ECSTASY USE IS ON THE RISE AGAIN AMONG TEENS
The number of American teens who wind up in the emergency room after taking Ecstasy has more than doubled in recent years.
Emergency room visits related to MDMA -- or Ecstasy and Molly -- increased 128 percent between 2005 and 2011 among people younger than 21. Visits rose from about 4,500 to more than 10,000 during that time.
Ecstasy produces feelings of increased energy and euphoria, and can distort a person's senses and perception of time. It works by altering the brain's chemistry, but research hasn't been able to come up with the effects of long-term abuse on the brain.

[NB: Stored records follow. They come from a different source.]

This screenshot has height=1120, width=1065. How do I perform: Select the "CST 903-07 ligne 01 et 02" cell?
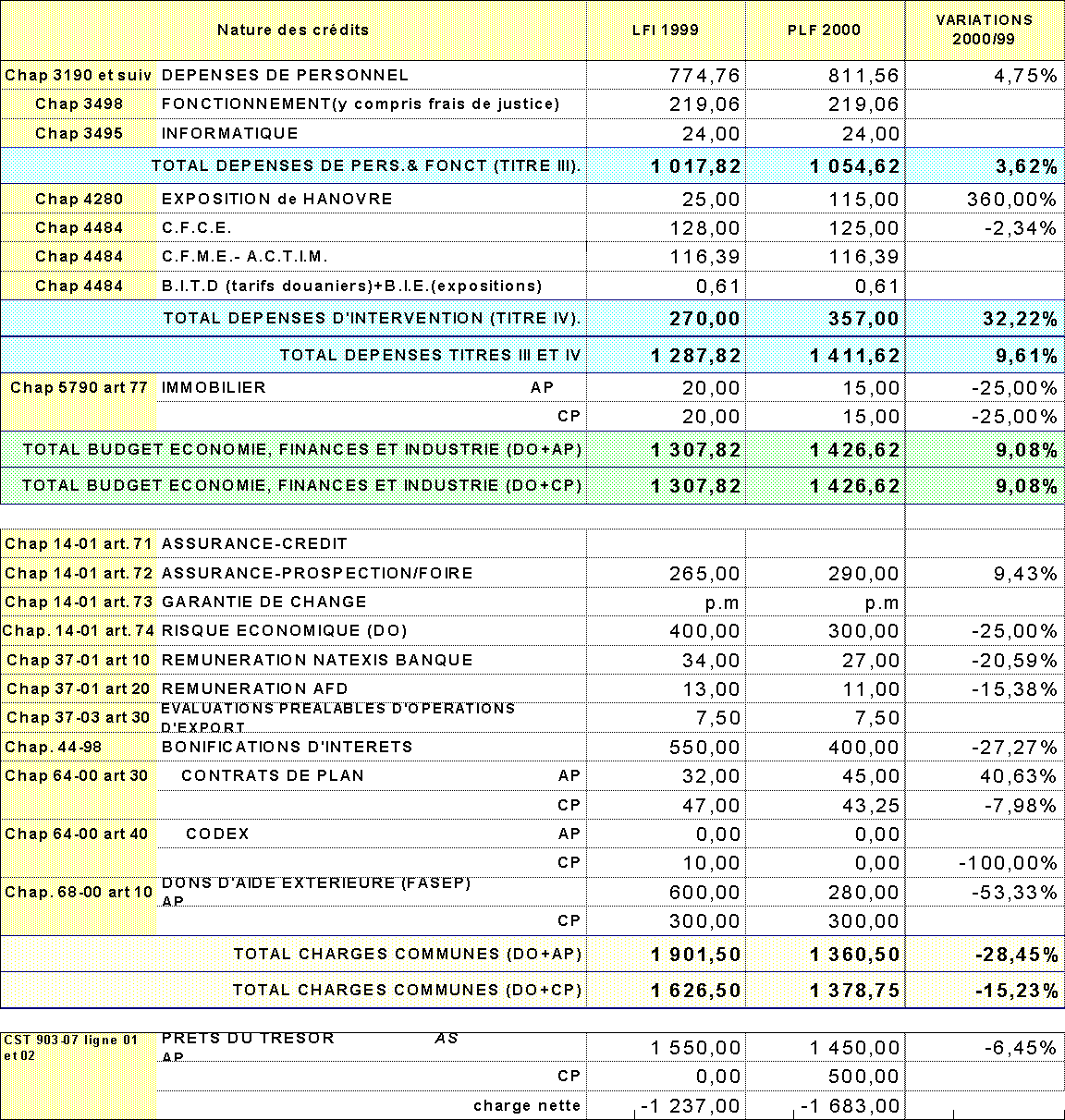[79, 1047]
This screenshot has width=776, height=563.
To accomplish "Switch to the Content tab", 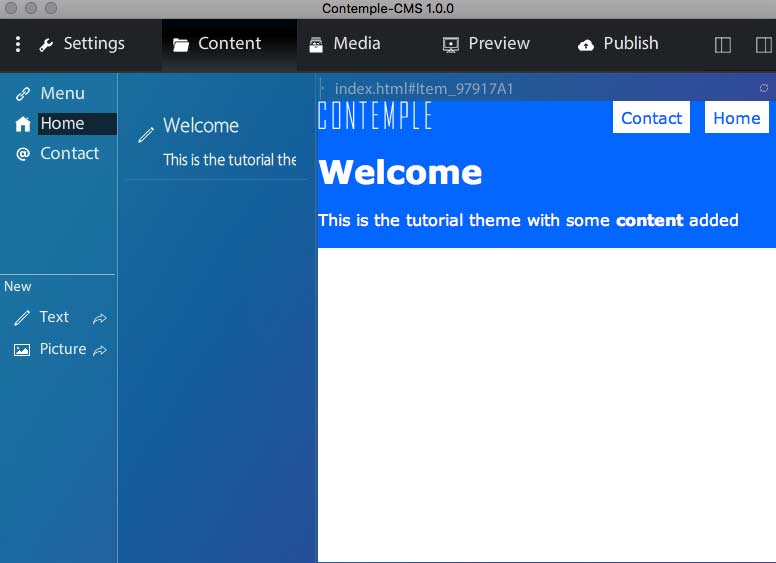I will pos(229,44).
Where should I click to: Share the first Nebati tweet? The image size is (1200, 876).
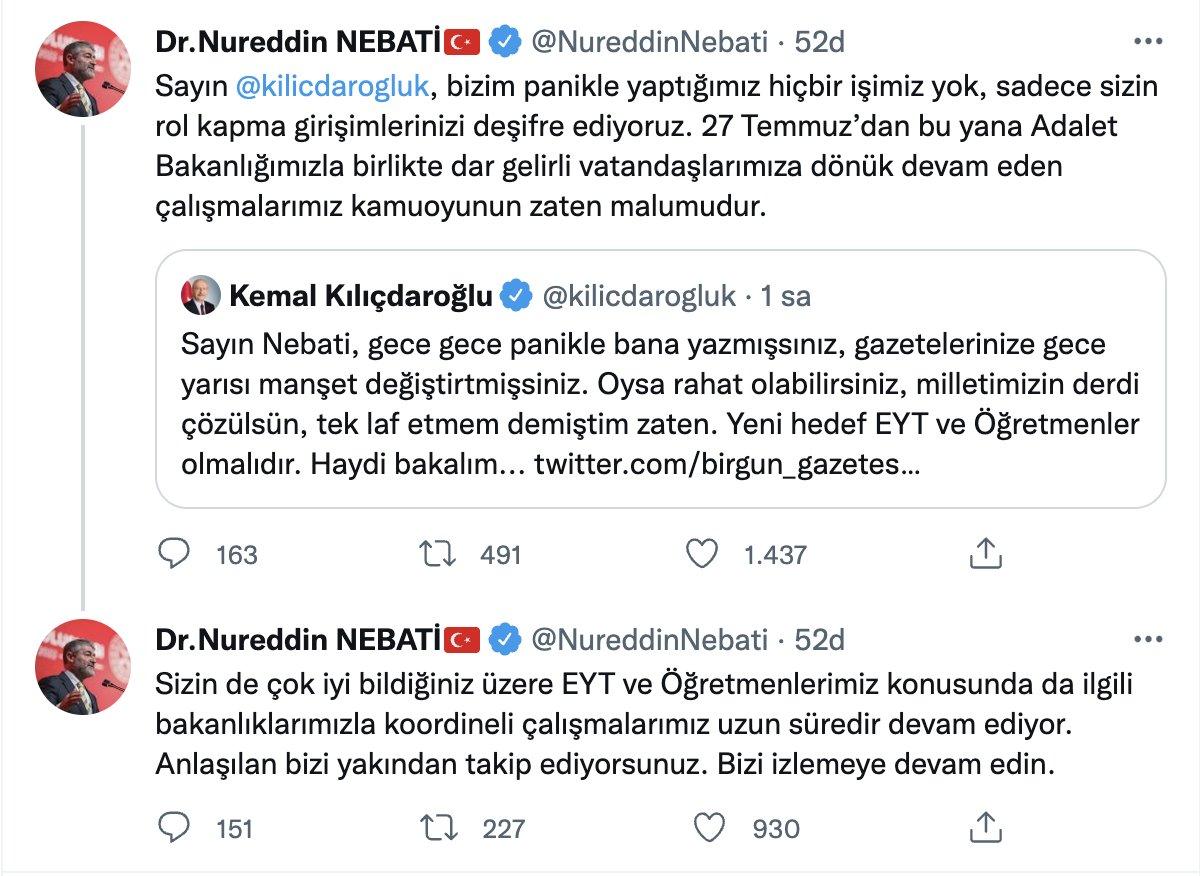coord(986,552)
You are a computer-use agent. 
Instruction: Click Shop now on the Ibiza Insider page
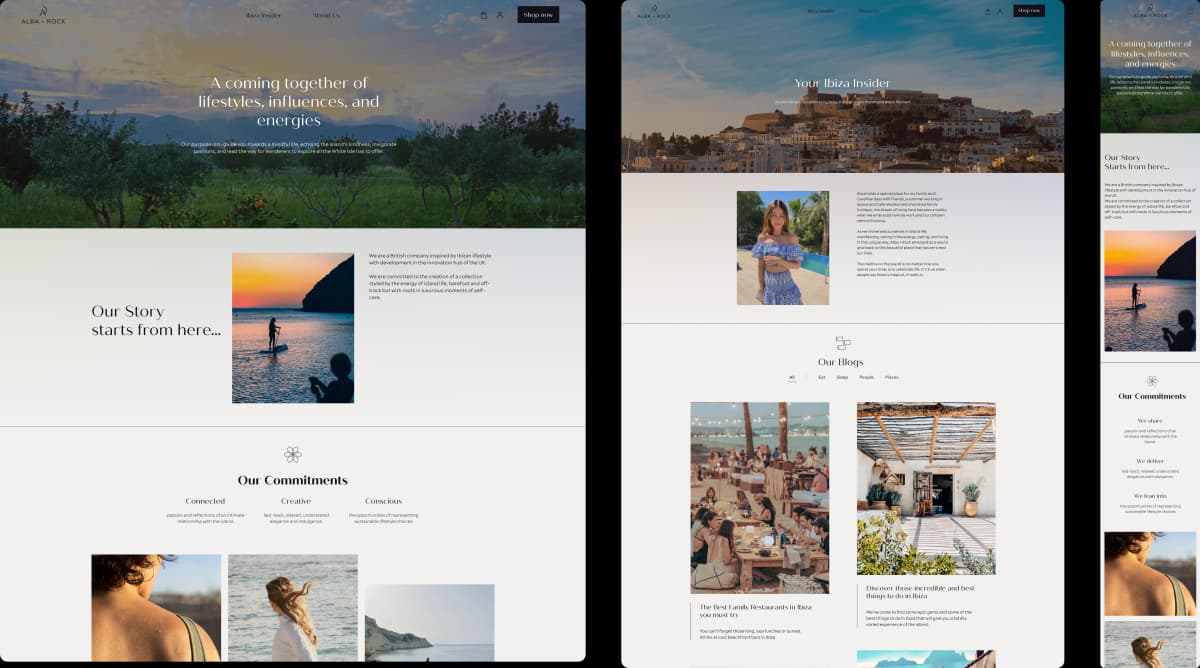click(1029, 10)
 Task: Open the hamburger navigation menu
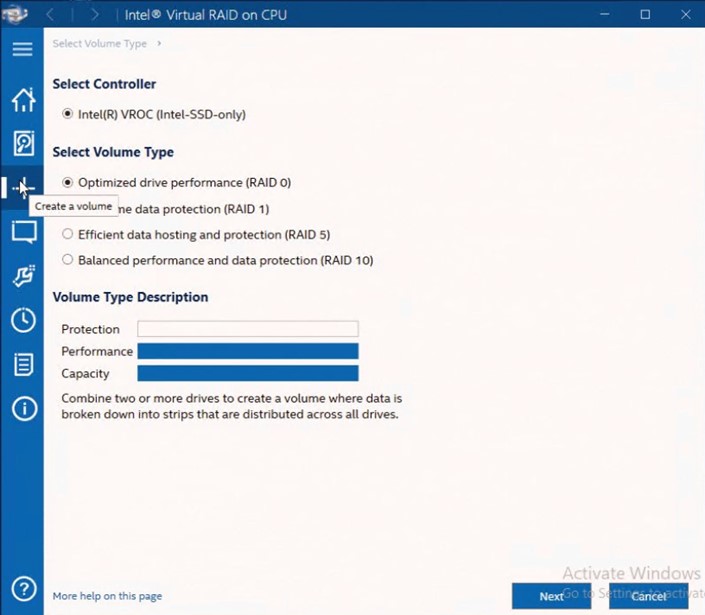(22, 49)
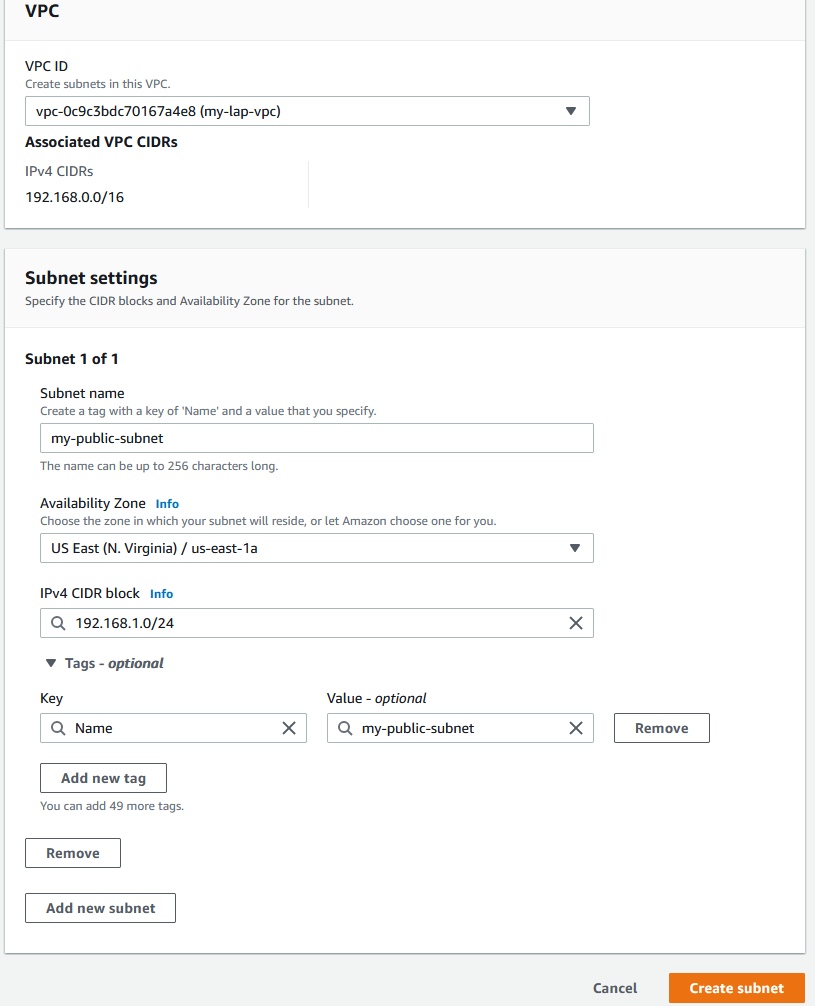Click the Create subnet button

click(x=736, y=988)
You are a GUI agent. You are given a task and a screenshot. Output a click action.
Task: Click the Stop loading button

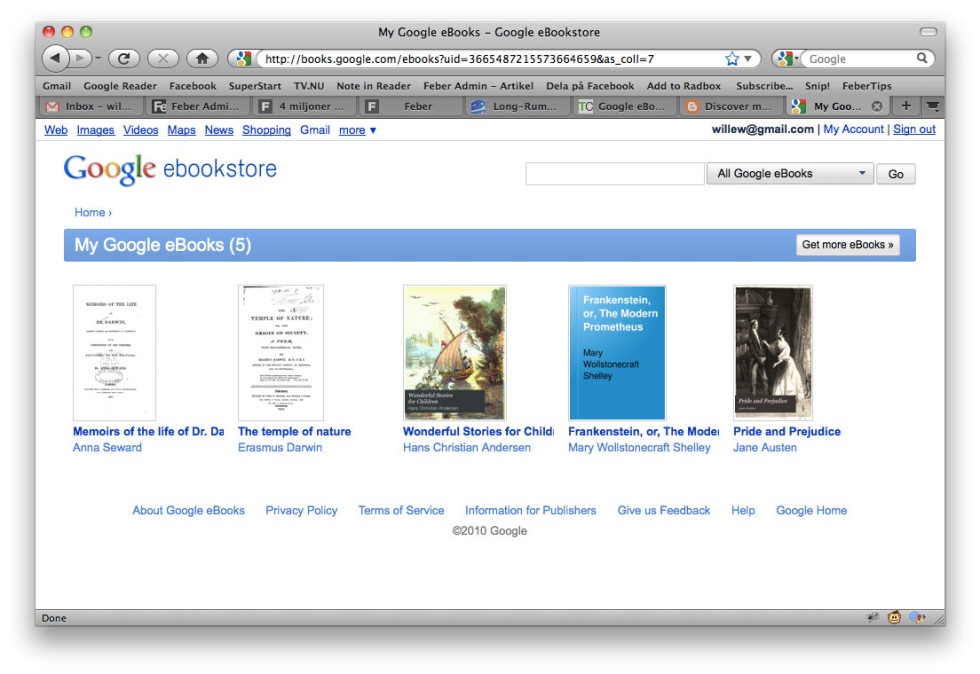coord(163,59)
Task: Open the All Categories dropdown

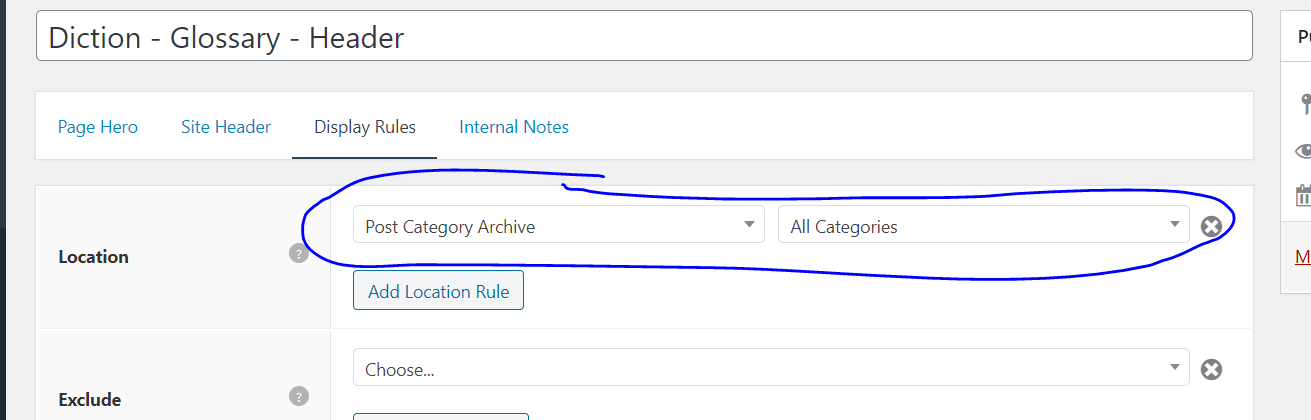Action: pos(984,225)
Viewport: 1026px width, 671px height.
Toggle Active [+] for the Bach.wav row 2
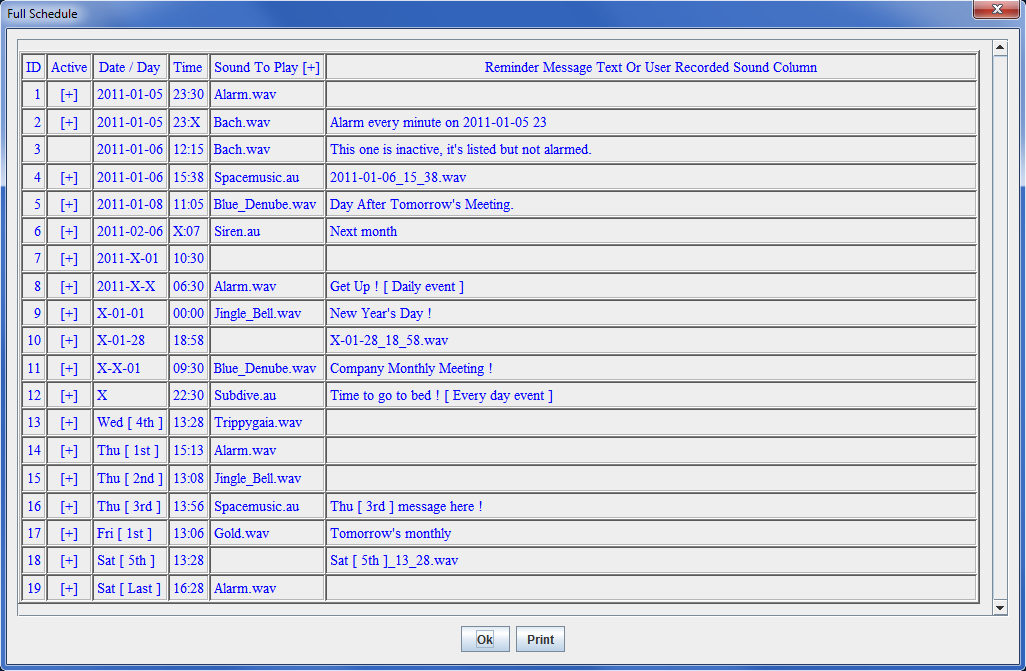click(x=69, y=123)
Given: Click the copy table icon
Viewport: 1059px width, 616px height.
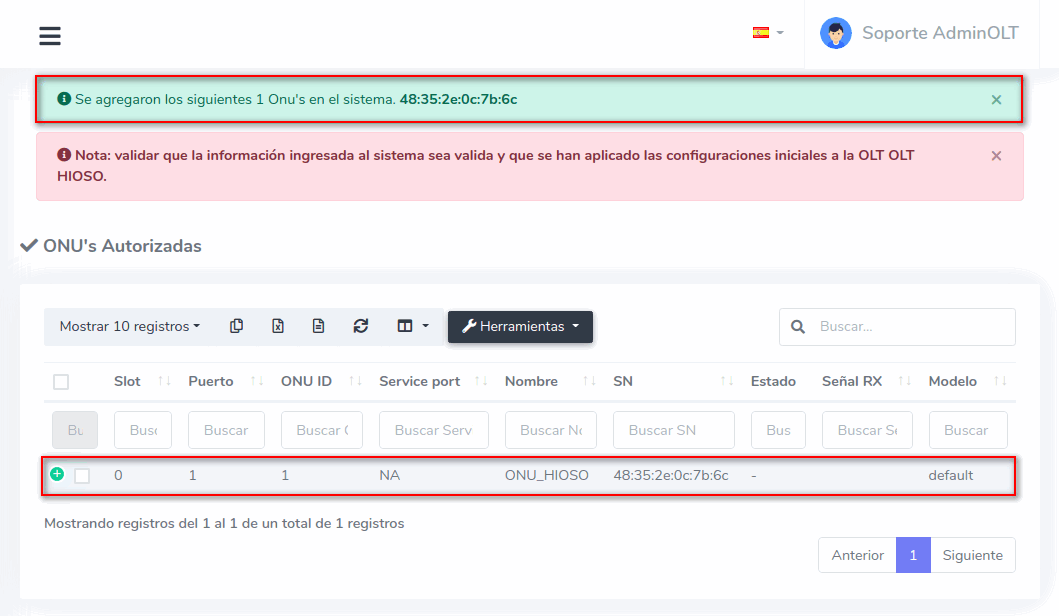Looking at the screenshot, I should coord(236,326).
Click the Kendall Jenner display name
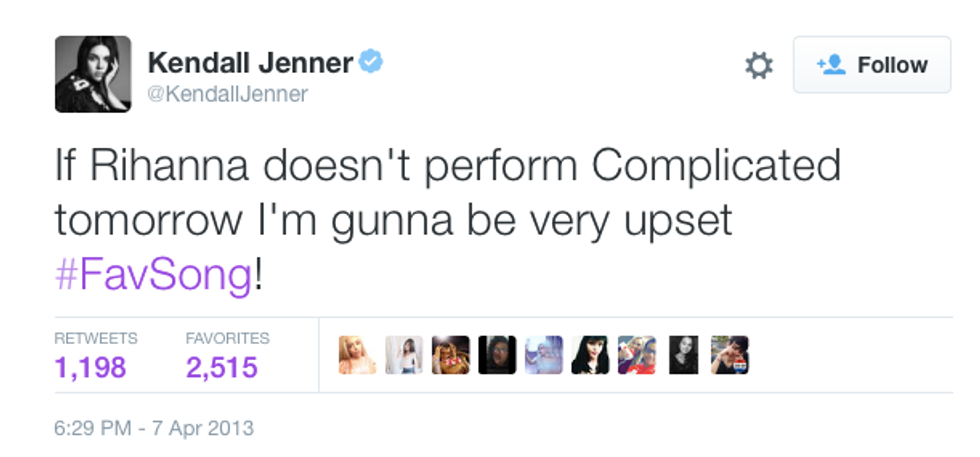 (250, 63)
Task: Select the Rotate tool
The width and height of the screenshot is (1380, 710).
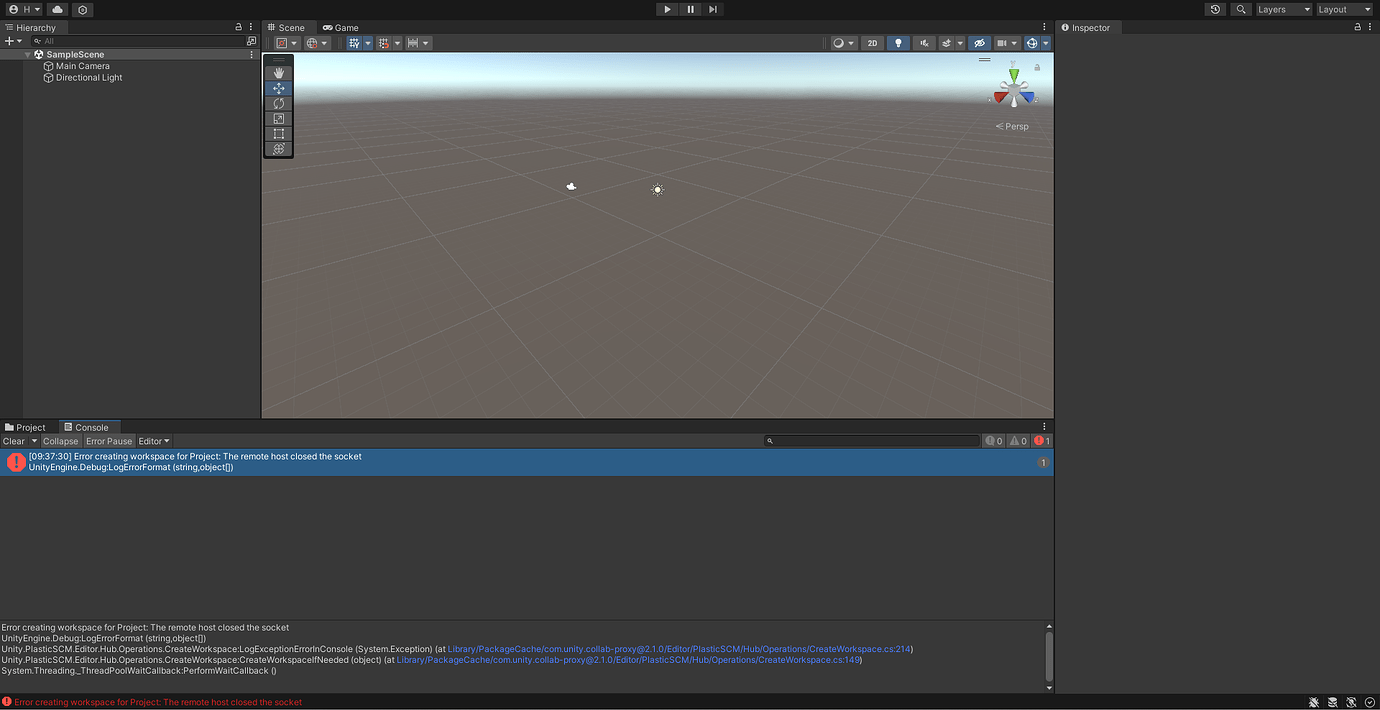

Ecstasy abuse can cause potentially harmful physical reactions. People can become
dangerously overheated and experience rapid heartbeat, increased blood pressure and dehydration, all of which can lead to kidney or heart failure.
Alcohol also appears to be a factor. One-third of the emergency room visits involving Ecstasy also involved alcohol, a combination that can cause a longer-lasting euphoria. Teens can become less aware of how much alcohol they've consumed, and also can be more likely to make poor decisions that lead to bodily harm.
MDMA affects a person's level of serotonin, a hormone that helps regulate sleep cycles and is responsible for feelings of happiness and well-being. Overusing the drug can cause depression, confusion, paranoia, anxiety and sleep disorders.